No Supremo, a CNS sustentou que o TST teria atuado como legislador positivo ao criar hipóteses de estabilidade, indenização e requisitos sem previsão legal expressa, com violação à legalidade, à separação dos Poderes, ao devido processo legal, ao contraditório e à ampla defesa. TST, AGU e PGR defenderam o não conhecimento da arguição. Para esses órgãos, a ADPF foi usada como atalho para revisar precedentes qualificados da Justiça do Trabalho, e as teses questionadas permanecem compatíveis com a jurisprudência consolidada do STF.
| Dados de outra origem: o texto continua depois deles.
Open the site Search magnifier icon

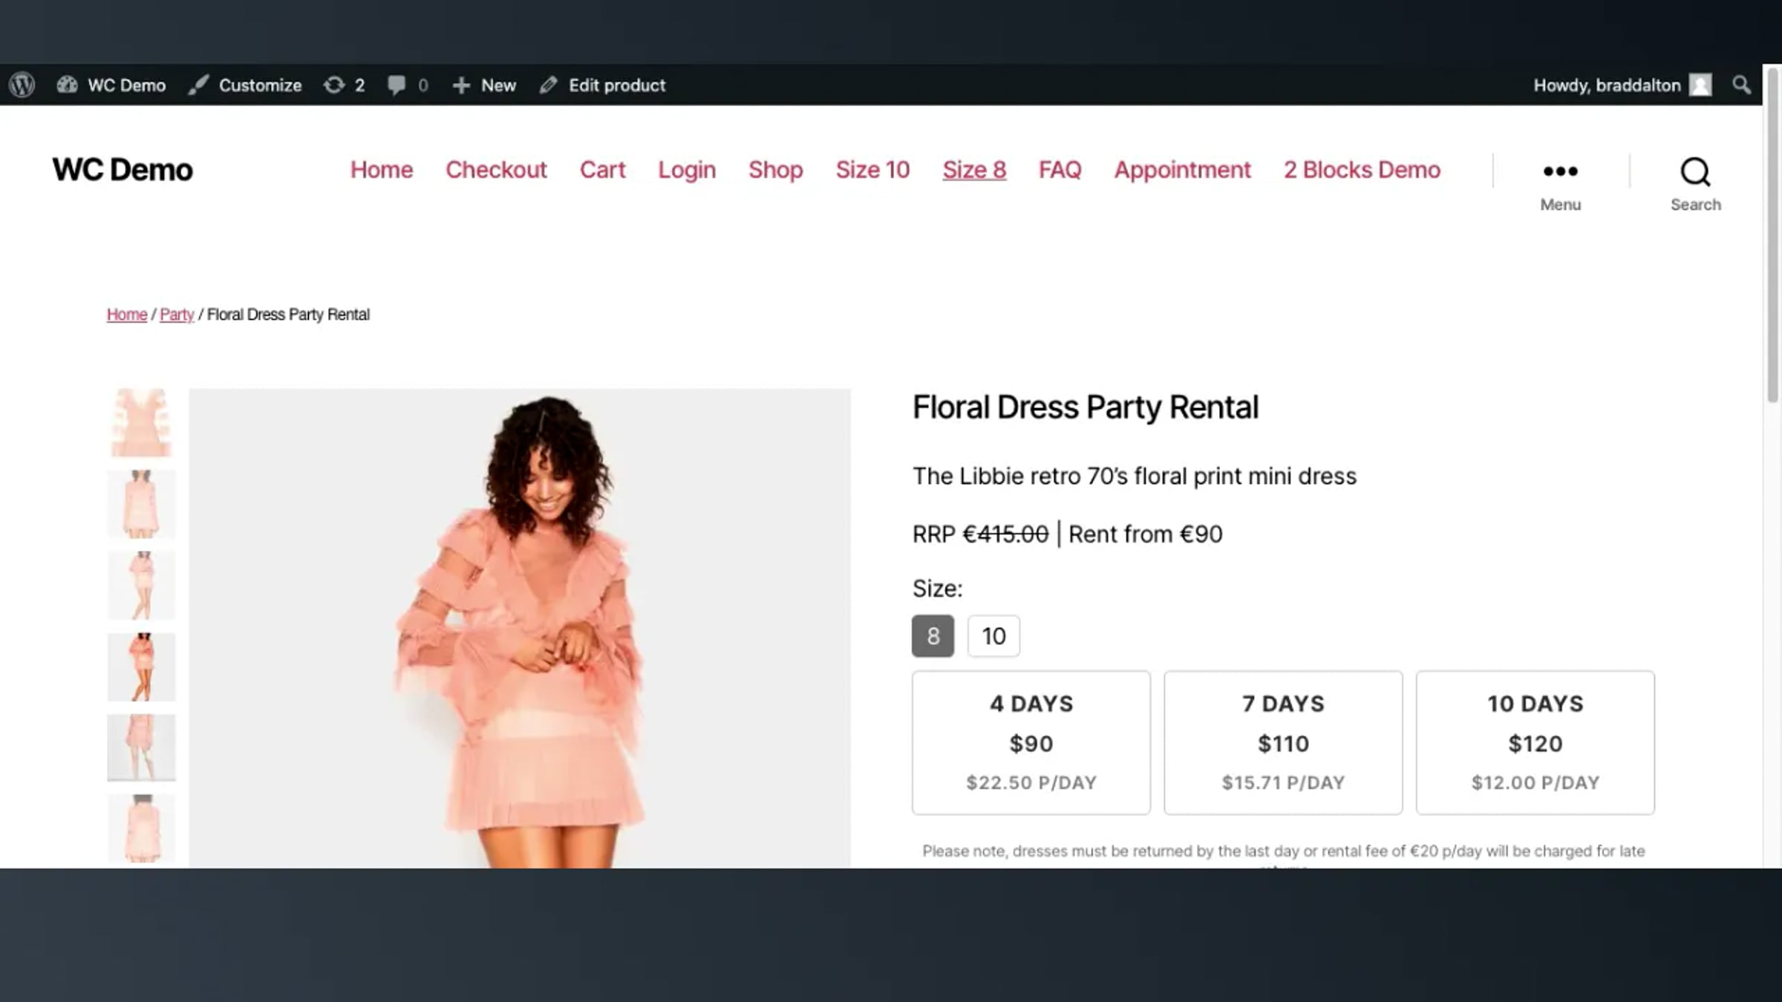[x=1695, y=172]
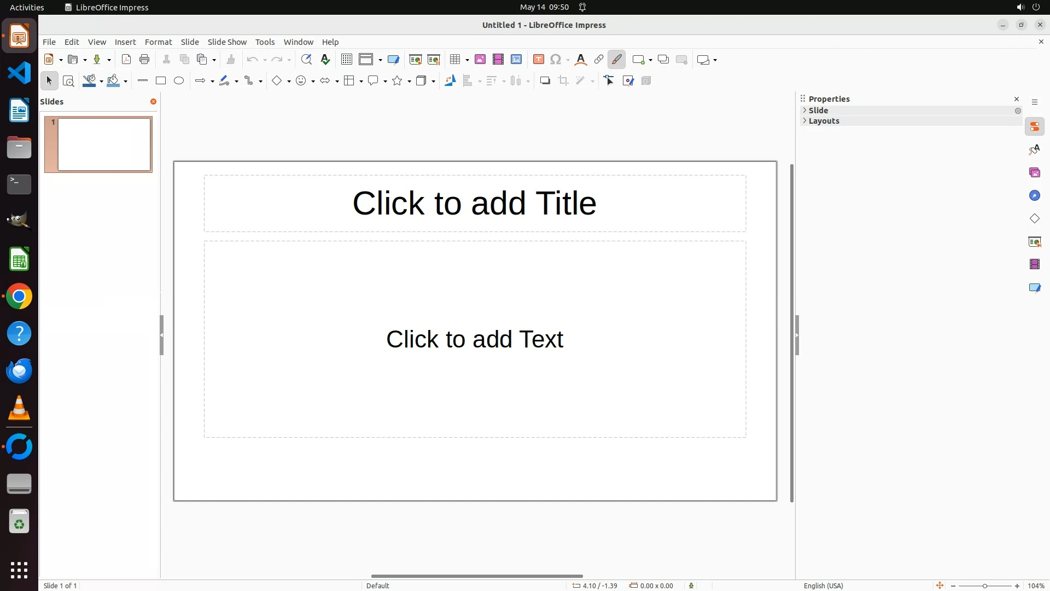Screen dimensions: 1050x591
Task: Select slide 1 thumbnail in Slides panel
Action: click(104, 144)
Ao rejeitar o pedido, Nunes Marques destacou primeiro a inobservância do requisito de subsidiariedade. Segundo o ministro, a ADPF não pode servir como via alternativa para reexaminar, em controle concentrado, o acerto ou desacerto de teses jurídicas fixadas por tribunal superior no exercício de sua função uniformizadora. O relator também afirmou que a alegada ofensa à Constituição seria apenas reflexa ou indireta, porque dependeria do exame prévio de normas trabalhistas e previdenciárias, o que afasta o cabimento da ação nessa hipótese.
A decisão ainda apontou deficiência na delimitação do objeto, porque a confederação reuniu temas com fundamentos normativos distintos e estendeu a impugnação a decisões da Justiça do Trabalho sem individualização suficiente. Com isso, foram preservadas as teses do TST e ficaram prejudicados pedidos acessórios, como a participação da CUT como amicus curiae e o agravo interno contra o indeferimento da cautelar. Na prática, o resultado mantém um cenário de maior cautela para empregadores em desligamentos de gestantes, reconhecimento de doença ocupacional e contratos de experiência, reforçando a necessidade de revisar rotinas trabalhistas, documentação e gestão de passivos à luz da jurisprudência consolidada.